Cette même charité que M. Vincent avait pour l’état religieux le portait encore à prendre soin des religieuses qu’il voyait errer hors de leurs monastères pour quelque cause que ce fût; s’employant avec grande affection pour moyenner leur retour chez elles, ou bien, si cela ne se pouvait, pour leur procurer une retraite en quelque autre monastère Voici ce qu’il écrivit un jour à une abbesse sur ce sujet: « Je prends la confiance, Madame, de m’employer envers vous, afin qu’il vous plaise recevoir en votre abbaye une de vos religieuses, qui se dit prieure de N., et qui, ne pouvant demeurer en son prieuré à cause des misères du temps, demeure exposée à la nécessité, et sa condition à la censure et à la risée du monde et des gens de guerre. Peut-être, Madame, avez-vous des raisons pour ne la reprendre pas; au moins ai-je cru que vous en feriez difficulté: néanmoins, je ne laisse pas de vous en écrire, la charité m’obligeant de rendre cet office à une personne de cette sorte, qui fait espérer qu’elle vous donnera satisfaction, et qui donne sujet de craindre que, demeurant hors de son centre, j’entends hors de son monastère, elle ne soit ni en repos ni en assurance. Que si vous n’agréez qu’elle y retourne, je vous supplie très humblement de me mander si, du moins, vous contribuerez quelque chose pour sa subsistance, au cas où l’on trouve à la mettre en pension en cette ville pour quelque temps. Au nom de Dieu, Madame, ne trouvez pas mauvais que je vous fasse cette proposition. »

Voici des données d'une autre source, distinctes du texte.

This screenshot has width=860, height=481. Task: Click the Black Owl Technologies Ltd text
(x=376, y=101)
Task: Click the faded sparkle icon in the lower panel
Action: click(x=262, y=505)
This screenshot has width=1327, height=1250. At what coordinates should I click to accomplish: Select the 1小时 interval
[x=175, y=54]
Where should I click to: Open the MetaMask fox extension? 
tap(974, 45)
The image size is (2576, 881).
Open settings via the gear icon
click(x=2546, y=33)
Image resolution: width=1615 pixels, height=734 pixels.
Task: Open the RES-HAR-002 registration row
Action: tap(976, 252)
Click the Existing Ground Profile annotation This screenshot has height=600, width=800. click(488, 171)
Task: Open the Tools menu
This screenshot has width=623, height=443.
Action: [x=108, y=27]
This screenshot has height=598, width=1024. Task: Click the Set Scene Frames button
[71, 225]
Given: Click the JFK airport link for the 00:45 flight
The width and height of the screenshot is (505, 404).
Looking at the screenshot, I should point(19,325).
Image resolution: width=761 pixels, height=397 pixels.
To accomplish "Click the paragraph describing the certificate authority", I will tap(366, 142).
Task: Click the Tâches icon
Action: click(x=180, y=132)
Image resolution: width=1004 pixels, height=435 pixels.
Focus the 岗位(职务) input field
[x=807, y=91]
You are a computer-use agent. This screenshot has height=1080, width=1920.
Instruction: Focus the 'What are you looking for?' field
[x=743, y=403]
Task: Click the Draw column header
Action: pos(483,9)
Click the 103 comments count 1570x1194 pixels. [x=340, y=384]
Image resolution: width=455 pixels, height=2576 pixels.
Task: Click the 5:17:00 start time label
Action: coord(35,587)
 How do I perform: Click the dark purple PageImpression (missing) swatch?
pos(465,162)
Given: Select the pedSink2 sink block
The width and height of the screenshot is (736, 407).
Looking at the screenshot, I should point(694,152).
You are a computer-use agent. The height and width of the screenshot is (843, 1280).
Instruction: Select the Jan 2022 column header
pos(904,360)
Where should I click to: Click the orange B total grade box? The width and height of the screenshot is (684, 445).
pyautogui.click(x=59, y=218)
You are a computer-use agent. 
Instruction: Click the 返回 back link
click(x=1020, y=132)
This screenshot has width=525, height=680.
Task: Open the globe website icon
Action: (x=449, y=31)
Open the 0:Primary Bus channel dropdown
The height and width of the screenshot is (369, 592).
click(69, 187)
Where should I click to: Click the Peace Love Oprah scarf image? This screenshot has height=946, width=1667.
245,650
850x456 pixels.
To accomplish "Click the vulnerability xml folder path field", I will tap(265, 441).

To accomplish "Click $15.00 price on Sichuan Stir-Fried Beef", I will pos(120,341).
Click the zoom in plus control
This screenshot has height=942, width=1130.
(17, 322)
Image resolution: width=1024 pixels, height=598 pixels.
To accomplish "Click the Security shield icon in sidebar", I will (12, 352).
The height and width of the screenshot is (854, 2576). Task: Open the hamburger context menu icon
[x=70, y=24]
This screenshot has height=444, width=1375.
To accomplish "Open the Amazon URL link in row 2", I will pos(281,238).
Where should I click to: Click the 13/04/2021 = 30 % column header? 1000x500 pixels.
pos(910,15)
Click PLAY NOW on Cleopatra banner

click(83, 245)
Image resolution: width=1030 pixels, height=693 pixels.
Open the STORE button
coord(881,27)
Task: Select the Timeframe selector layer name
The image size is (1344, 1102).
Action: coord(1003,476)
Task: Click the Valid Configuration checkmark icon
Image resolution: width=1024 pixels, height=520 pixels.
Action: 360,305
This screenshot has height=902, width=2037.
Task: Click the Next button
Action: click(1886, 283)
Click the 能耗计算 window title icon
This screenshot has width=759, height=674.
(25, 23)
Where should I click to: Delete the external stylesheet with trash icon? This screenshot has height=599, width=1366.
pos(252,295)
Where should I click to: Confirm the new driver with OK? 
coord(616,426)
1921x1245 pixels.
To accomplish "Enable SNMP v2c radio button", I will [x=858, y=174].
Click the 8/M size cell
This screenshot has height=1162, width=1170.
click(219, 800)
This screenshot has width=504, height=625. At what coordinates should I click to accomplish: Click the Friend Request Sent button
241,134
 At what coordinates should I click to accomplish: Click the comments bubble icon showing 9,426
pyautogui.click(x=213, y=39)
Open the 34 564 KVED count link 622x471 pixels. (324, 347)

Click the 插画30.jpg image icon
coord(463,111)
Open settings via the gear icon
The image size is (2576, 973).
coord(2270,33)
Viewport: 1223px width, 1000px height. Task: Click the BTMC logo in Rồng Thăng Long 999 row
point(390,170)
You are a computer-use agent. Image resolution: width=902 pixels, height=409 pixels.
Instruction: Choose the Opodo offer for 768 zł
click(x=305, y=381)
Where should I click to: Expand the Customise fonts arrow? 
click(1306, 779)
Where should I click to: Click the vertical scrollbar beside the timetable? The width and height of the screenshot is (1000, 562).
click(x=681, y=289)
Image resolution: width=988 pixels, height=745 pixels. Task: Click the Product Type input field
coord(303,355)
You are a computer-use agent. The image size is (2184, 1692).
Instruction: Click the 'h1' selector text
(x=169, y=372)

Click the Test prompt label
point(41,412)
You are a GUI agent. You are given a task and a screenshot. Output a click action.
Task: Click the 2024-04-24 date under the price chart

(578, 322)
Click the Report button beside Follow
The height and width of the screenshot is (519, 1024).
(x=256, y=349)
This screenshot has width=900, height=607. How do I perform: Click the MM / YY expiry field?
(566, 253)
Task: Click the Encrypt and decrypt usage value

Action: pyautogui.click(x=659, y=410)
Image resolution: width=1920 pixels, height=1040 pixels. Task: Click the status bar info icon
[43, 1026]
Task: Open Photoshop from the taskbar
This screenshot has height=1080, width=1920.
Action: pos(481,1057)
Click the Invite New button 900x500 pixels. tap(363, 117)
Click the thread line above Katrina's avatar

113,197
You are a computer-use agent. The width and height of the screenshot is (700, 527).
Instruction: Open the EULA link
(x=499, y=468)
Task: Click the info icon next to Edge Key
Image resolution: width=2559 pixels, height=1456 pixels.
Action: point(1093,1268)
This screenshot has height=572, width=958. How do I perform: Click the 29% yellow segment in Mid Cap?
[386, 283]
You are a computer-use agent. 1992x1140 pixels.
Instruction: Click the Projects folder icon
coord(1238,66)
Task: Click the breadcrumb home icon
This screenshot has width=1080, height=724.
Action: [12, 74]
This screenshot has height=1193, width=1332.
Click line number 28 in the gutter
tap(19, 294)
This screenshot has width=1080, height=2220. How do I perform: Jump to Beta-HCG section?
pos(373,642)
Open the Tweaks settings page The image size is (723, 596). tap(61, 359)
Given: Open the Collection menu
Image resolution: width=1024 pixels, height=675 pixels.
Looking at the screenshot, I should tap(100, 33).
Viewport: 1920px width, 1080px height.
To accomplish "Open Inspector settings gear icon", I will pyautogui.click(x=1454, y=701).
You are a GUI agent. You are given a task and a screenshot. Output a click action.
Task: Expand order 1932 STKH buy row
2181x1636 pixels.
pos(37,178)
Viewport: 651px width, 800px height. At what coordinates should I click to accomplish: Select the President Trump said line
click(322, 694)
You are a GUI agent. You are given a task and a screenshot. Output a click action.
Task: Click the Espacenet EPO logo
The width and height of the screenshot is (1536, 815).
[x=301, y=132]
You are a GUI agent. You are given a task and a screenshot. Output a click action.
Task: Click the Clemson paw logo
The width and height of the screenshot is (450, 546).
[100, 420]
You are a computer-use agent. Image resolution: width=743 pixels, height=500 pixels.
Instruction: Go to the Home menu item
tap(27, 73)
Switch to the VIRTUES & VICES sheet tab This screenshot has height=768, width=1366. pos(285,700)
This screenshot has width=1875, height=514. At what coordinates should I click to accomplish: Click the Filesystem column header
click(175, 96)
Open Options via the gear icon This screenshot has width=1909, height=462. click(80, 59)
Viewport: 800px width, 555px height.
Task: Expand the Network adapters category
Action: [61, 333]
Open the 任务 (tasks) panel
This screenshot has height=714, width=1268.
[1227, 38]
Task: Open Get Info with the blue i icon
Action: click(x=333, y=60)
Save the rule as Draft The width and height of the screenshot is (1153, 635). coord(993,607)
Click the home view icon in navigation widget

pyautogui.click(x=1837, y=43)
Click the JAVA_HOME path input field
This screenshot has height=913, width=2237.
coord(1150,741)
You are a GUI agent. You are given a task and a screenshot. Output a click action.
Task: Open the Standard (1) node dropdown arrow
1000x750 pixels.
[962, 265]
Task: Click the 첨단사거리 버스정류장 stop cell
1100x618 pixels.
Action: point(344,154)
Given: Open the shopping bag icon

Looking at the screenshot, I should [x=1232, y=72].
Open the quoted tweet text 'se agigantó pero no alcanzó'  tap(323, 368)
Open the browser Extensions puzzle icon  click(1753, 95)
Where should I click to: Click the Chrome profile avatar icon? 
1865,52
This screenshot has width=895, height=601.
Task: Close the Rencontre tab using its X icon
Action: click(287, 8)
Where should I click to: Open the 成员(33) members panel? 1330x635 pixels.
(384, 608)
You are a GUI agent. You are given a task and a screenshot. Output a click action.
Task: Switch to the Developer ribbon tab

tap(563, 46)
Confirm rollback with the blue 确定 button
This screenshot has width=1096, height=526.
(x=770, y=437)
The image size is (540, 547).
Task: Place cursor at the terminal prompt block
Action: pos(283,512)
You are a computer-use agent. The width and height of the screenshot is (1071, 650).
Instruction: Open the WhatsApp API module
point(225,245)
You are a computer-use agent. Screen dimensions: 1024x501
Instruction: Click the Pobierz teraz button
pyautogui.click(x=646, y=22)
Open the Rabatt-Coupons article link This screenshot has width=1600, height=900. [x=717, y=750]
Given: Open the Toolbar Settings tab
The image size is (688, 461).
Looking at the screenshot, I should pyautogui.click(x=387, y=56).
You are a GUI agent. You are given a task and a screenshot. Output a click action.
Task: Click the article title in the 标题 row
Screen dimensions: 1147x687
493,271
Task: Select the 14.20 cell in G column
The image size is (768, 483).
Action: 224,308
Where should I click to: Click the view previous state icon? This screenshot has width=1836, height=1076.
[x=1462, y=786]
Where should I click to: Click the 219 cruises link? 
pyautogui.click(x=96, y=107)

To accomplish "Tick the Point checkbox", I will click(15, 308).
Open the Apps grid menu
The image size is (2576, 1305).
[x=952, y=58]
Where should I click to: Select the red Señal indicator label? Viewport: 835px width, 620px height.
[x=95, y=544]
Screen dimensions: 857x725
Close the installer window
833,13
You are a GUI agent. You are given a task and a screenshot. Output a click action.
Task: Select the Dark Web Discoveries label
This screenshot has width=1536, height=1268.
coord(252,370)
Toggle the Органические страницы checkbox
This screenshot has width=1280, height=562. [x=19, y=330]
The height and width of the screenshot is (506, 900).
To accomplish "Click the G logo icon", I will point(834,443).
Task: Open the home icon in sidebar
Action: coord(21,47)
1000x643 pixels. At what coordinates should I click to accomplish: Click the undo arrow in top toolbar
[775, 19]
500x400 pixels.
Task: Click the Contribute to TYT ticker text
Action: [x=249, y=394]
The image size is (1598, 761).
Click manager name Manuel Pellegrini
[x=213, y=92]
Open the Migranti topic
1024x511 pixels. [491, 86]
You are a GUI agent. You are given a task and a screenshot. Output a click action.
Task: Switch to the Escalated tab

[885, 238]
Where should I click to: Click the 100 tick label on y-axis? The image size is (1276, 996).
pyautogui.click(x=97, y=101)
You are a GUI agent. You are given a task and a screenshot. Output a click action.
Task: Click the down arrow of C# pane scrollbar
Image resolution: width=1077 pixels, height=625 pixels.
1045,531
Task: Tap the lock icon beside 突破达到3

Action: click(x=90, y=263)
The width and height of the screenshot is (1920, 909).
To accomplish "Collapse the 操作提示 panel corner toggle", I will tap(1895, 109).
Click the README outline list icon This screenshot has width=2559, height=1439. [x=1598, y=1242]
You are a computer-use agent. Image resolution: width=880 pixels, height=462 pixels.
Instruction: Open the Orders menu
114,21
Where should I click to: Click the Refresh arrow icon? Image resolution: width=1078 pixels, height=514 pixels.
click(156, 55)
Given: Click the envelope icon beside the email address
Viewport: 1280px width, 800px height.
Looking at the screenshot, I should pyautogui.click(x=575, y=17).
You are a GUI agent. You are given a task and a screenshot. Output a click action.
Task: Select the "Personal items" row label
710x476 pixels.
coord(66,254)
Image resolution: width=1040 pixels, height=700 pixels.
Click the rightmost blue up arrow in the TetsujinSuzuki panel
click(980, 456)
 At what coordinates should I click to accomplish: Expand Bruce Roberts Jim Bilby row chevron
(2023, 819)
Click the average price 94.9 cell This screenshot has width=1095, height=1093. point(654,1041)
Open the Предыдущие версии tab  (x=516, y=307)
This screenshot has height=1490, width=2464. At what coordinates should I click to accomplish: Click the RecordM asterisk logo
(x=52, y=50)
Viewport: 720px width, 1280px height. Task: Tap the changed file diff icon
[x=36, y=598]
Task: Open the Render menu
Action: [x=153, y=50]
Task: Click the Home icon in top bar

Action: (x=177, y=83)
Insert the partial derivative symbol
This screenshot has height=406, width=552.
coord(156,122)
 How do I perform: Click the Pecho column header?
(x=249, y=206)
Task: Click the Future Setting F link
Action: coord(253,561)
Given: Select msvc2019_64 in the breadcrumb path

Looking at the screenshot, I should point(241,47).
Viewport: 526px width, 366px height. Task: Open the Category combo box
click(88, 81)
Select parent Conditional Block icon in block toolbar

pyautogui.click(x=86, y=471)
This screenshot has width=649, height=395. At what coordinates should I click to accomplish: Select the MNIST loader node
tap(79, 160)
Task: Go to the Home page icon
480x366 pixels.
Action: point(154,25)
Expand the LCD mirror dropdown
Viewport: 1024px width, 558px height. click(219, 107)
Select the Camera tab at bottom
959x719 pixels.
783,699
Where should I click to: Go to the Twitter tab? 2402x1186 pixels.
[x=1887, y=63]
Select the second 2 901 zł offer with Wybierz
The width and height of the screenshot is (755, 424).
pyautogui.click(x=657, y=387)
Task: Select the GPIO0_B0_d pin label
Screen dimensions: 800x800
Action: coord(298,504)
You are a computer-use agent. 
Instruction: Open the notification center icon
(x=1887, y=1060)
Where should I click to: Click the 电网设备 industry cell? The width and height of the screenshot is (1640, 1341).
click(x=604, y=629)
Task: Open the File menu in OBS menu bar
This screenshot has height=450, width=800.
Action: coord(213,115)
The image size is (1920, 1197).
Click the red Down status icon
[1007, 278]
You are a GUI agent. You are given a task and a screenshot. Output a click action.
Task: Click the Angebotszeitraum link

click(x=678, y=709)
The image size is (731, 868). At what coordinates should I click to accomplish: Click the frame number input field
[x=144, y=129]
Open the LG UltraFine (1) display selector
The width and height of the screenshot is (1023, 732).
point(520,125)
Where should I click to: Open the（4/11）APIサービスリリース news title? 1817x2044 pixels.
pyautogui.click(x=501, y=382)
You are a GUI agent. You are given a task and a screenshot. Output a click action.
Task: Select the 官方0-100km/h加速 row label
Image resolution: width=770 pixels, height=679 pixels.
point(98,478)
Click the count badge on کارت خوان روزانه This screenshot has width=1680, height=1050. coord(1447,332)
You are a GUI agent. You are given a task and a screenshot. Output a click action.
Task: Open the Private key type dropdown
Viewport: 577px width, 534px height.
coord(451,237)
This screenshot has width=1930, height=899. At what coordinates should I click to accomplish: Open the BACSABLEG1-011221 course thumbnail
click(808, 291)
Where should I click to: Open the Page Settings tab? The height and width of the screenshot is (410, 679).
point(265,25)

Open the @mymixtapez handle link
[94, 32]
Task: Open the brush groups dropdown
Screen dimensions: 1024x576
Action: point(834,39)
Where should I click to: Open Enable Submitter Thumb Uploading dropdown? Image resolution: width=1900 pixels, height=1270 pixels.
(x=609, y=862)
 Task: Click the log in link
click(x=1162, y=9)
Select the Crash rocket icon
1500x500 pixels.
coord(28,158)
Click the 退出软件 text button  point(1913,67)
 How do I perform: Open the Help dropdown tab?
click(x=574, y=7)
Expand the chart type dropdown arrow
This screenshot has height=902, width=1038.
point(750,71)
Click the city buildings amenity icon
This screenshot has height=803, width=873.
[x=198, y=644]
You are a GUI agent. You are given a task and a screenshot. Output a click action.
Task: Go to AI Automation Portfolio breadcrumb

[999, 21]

S’il fallait ici rapporter en particulier tous les autres témoignages d’estime et d’affection et tous les services que M. Vincent a rendus aux religieux et aux religieuses, on en pourrait composer un volume. Il suffira de dire qu’il ne s’est présenté aucune occasion de les assister et servir qu’il n’ait très volontiers embrassée; qu’il n’y a presque aucun acte ou office de charité qu’il n’ait exercé en leur endroit, et qu’il a toujours et en toutes rencontres fait profession ouverte de les chérir, honorer, secourir, servir et protéger autant qu’il lui a été possible; couvrant leurs défauts, publiant leurs vertus, élevant leur état, et, par une charitable humilité, d’autant plus excellente qu’on en voit moins d’exemples, ravalant toujours et par paroles et par effets sa Compagnie au-dessous de toutes les autres, pour leur donner plus de lustre, et voulant que les siens se reconnussent et se comportassent comme les moindres de tous.